OK… let me get this straight, developers… you could fit, what 3/5 of the screen with the play field… and 2/5 with random stats and score stuff and all that gubbins… but you couldn’t downgrade things to get of that moderately inconsequential crap and give us both sides of the playfield? RIGHT. NO FUCKING EXCUSES NOW. TOTALLY DOABLE. GO BACK TO THE DRAWING BOARD AND FUCKING WELL DO IT PROPERLY. RIGHT. 1/9 OF THE SCREEN CAN BE BACKGROUND STUFF. 4/9 CAN BE YOUR PLAYFIELD. 4/9 CAN BE YOUR OPPONENT’S PLAYFIELD. DONE.
I DID YOUR JOB FOR YOU.
Granted, it’s not as easy as all of that and I’m fairly sure the game might have suffered slightly with that level of stuff going on the screen at once. The game runs superfluidly as is and throwing in more might have been detrimental. I don’t know. I’m not a developer. I don’t do that kind of stuff for a living…
Oh, here’s rude miss High Priestess again. WIN, YOU SAY? BOLLOCKS. YOU DON’T WIN. NO ONE WINS IN THIS GAME.

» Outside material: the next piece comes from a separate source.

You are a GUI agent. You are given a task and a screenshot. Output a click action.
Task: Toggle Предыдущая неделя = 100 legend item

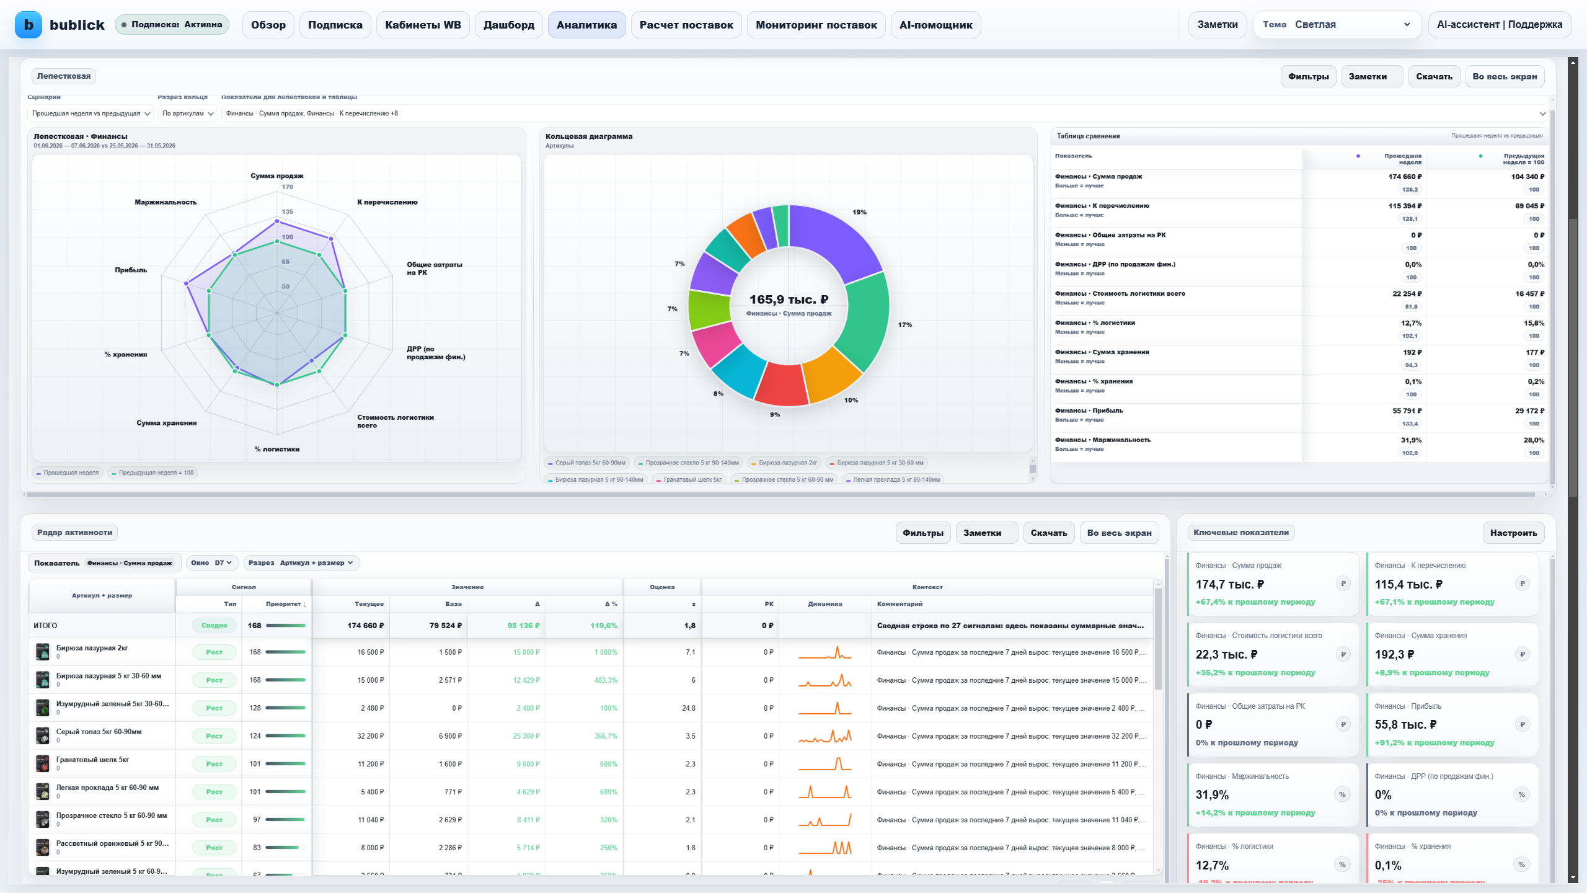coord(153,473)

It doesn’t help the game. It makes it much less fun to play. It basically means we get nothing back in terms of what’s actually happening. We can’t see how our play has affected our opponent and it sucks. It means nothing. What even is the point of the game if you can’t have that opportunity to feel good about the impact you’re having on them? I could be crushing them COMPLETELY and I wouldn’t even know it! It could be way too close to call. I don’t even know what THEY’RE doing to me! It doesn’t make sense. It is frustrating beyond all measure and yes, there is a reason as to why we CAN’T see it – small screen, blah blah fucking blah and all that – but… that’s why it DOESN’T work.
Graphically, it’s pretty much bare bones. I suppose for a puzzle game, it#s not always easy to make something look exciting. Bless Atari, they tried to go 3D with Pong and boy did THAT fucking suck the big one. The Neo Geo Pocket does suffer from being very basic looking. Yeah, it was a worthy alternative to the Gameboy… that was 10 years too late… but the whole game feels exceptionally lazy and underwhelming. The character animations are pretty much non-existent and some of the artwork is a bit cheap and lifeless. There’s no spark, no pizazz… no wow factor. It has very little going for it. It’s not even particularly colourful when the backgrounds are white and the rest of it is all brickwork.
“WHAT SHALL OUR BACKGROUNDS BE? I LIKE BRICKS.”
“I ALSO LIKE BRICKS. LET US MAKE IT BRICKS.”
“BRICKS IT IS.”
“BRICKS ARE GOOD.”
“WE ARE ALSO GOOD. LIKE BRICKS.”
“INDEED, WE ARE LIKE BRICKS.
Said no one ever.
I can’t say the game entertains me enough for me to consider this a good puzzle game. If anything, because it feels very underwhelming, it really doesn’t feel like a decent enough game to recommend, even in other formats. I know there’s a Steam version that came out within the last few years but as far as I’m aware, even that one’s a bit bobbins. It does LOOK like it’s attempting to give the game a bit of fanfare and oomph – which it better fucking well do in this day and age – but if the initial concept isn’t exciting enough, this version is NEVER going to be the go-to version.
If anything, it was probably one of the weakest games on the NGPC for this very reason. Lacklustre doesn’t really cut it.
But hey, let’s all have a jolly good laugh at the hilariously poor endings to the game! I mean, surely given the appalling translations they give us, that’ll be worth a giggle or two, right?
OH FOR FUCK’S SAKE, ARE YOU EVEN TRYING?!?!!